Despite these newer management techniques, the reconstructed urinary tract poses a variety of challenges, and gaining percutaneous access is one of them, it is a difficult step. A detailed study of the anatomy previous to the surgery, cross-sectional imaging with CT and other techniques, if it is possible, and a thorough study of the pyelography during the surgery is essential in surgical planning.
The appropriate management of calculi in patients with urinary diversions must be individualized. With a priority on minimally invasive procedures. Little is available in published reports regarding the outcomes of PCNL in this specific patient population. Most of the literature is case reports, there is no large series of patients that allows us to follow during the procedure.
As we say, there is not exist step-by-step guideline in these cases. Identifying the neo-ureteral orifices is not mandatory, in our case we decided not to perform a retrograde pyelography to avoid the risk of bacteriemia [10]. Puncture of the collecting system is necessary to obtain primary access and to perform a pyelography that allows surgery. There is no standard position, prone or supine (Galdakao modified) when performing PCNL. We are used to the second one, and so we proceeded with this patient.
In normal PCNL we are used to operating with a safety guide that threads the patient (usually, from de kidney to the urethra) but in that case, due to the risk of bacteriemia, we decided not to thread the patient and instead of that, two guides, one for safety and the other for work, were used. At that time, we did not have the Miniperc set, so we used a single dilatation step technique (Nefromax® ) till 30 F.
We are used to and feel safe performing tubeless PNL, so, as such, we proceeded in the same way, once performing an anterograde pyelography after having finished the surgery. The patient was discharged two days after surgery.
The post-surgery CT showed a lower pole 5 cm hematoma and a residual stone of 5 mm in the upper calyx.

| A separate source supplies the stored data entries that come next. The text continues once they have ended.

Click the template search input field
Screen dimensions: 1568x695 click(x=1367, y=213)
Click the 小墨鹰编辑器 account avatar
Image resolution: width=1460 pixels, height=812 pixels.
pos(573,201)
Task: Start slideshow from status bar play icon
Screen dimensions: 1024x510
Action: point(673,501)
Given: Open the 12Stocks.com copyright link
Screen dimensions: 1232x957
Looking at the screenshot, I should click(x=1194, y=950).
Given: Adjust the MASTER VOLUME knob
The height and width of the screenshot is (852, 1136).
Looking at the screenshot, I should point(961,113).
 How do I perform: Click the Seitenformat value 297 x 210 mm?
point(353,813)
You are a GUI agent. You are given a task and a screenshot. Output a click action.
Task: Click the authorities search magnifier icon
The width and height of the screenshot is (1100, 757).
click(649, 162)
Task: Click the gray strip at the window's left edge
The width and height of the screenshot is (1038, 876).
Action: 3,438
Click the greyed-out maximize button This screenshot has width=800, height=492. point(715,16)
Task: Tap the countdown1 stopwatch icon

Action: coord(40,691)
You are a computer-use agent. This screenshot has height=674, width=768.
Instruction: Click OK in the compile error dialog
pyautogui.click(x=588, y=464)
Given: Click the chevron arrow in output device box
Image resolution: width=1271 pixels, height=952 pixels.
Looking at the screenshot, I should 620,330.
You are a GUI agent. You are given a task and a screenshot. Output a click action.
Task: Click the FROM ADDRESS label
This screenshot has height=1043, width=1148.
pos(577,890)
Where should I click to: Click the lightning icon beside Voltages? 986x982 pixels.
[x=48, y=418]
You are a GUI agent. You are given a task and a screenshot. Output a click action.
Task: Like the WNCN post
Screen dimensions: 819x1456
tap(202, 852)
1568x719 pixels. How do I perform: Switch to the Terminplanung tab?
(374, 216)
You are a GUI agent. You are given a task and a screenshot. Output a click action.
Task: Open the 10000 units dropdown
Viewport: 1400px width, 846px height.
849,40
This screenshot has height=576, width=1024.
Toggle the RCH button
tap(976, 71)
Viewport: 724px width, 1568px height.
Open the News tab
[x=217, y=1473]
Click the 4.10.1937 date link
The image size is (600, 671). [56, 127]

After resolving the renal hematoma (ultrasound follow), the residual stone will be dealt with ESWL. Intraoperative bleeding may result from trauma renal parenchyma or injury to the perinephric vessels [11]. It has been reported that the size of stones and stone complexity are important factors for severe vessel injury besides, the number of calyceal punctures is one of the predictive factors of intraoperative bleeding in PCNL [12]. Moreover, the use of a rigid nephroscope may injure the renal parenchyma, resulting in increased bleeding [13]. In our patient, probably, the big size stone, the unsuccessful attempt to puncture the lower calyx, and the use of a rigid nephroscope to reach the calyces occupied by the stone favored the renal hematoma.
Given that there was no clinical or analytical repercussion, with a decrease in hemoglobin, conservative management with ultrasound follow-up was done.

Conclusions

Surgical management of renal stone disease in patients with urinary diversion requires detailed evaluation and individualized consideration depending on stone location and burden, diversion type, and surgeon’s experience.

Declarations

Authors’ contributions

All of the authors have participated in the article. Irache Abáigar Pedraza: research and writing. Santiago Moreno Pérez de la Cruz: review. Andrés López de Alda: review.

Availability of data and materials

Not applicable.

Financial support and sponsorship

None.

Conflicts of interest

All authors declared that there are no conflicts of interest.

Ethical approval and informed consent

Not applicable.

Consent for publication

Written informed consent for publication was obtained.